If second, third and sixth terms of an A.P. are consecutive terms of a G.P.,

Solution:

Here, second term, $a_{2}=a+d$

Third term, $a_{3}=a+2 d$

Sixth term, $a_{6}=a+5 d$

As, $a_{2}, a_{3}$ and $a_{6}$ are in G.P.
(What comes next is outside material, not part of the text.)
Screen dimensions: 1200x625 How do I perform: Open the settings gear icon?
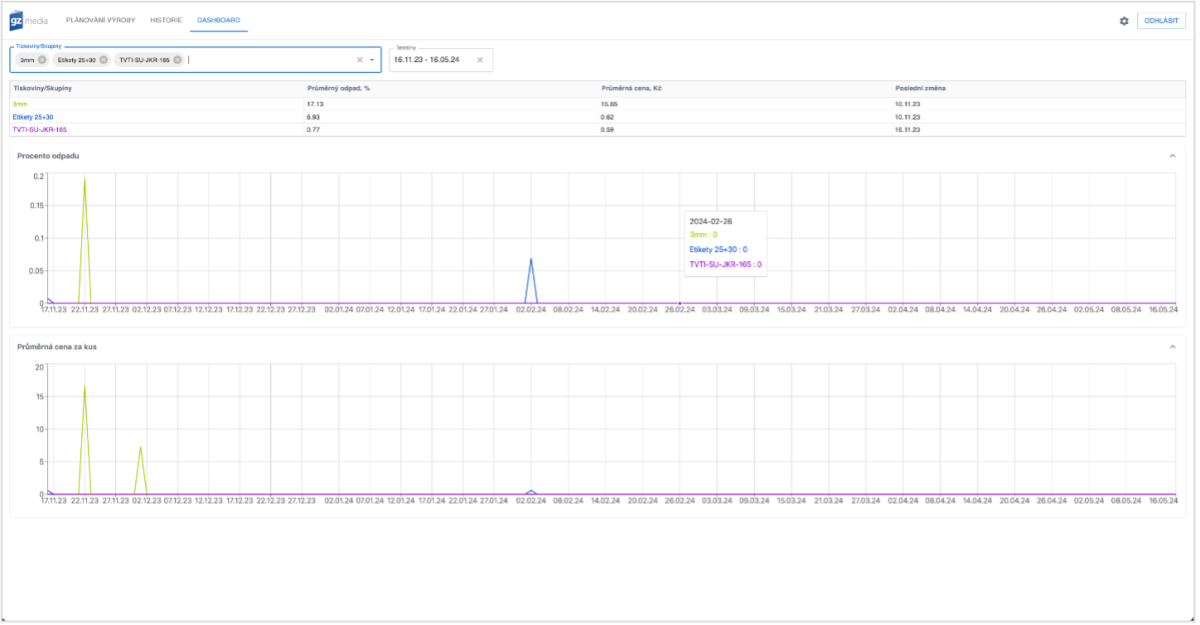(x=1124, y=19)
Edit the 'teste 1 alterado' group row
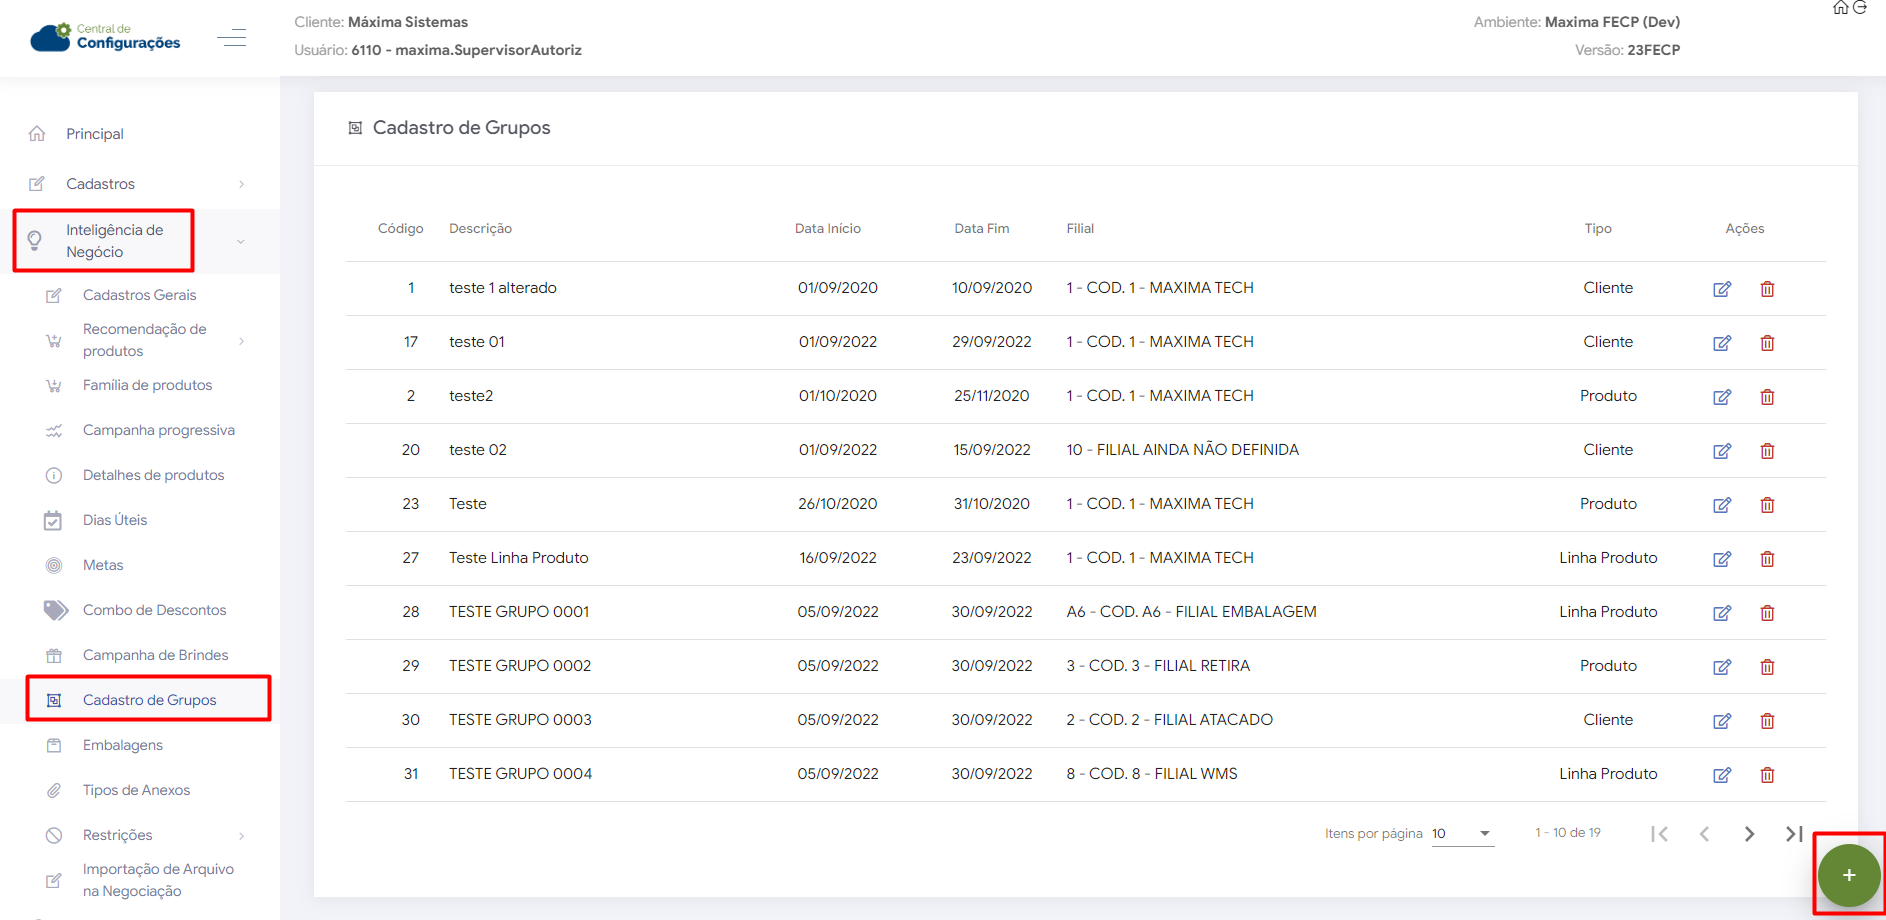 1721,289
$\therefore$ First term of G.P. $=a_{2}=A=a+d$

Second term of G.P. $=A r=a+2 d$

Third term of G.P. $=A r^{2}=a+5 d$

$\therefore(a+2 d)^{2}=(a+d) \times(a+5 d)$

$\Rightarrow a^{2}+4 a d+4 d^{2}=a^{2}+6 a d+5 d^{2}$

$\Rightarrow 2 a d+d^{2}=0$

$\Rightarrow d(2 a+d)=0$

$\Rightarrow d=0$ or $2 a+d=0$

But, $d=0$ is not possible.

$\therefore d=-2 a$

$\therefore r=\frac{\mathrm{a}+2 \mathrm{~d}}{\mathrm{a}+\mathrm{d}}$

$\Rightarrow r=\frac{a+2(-2 a)}{a+(-2 a)}$

$\Rightarrow r=\frac{3}{1}=3$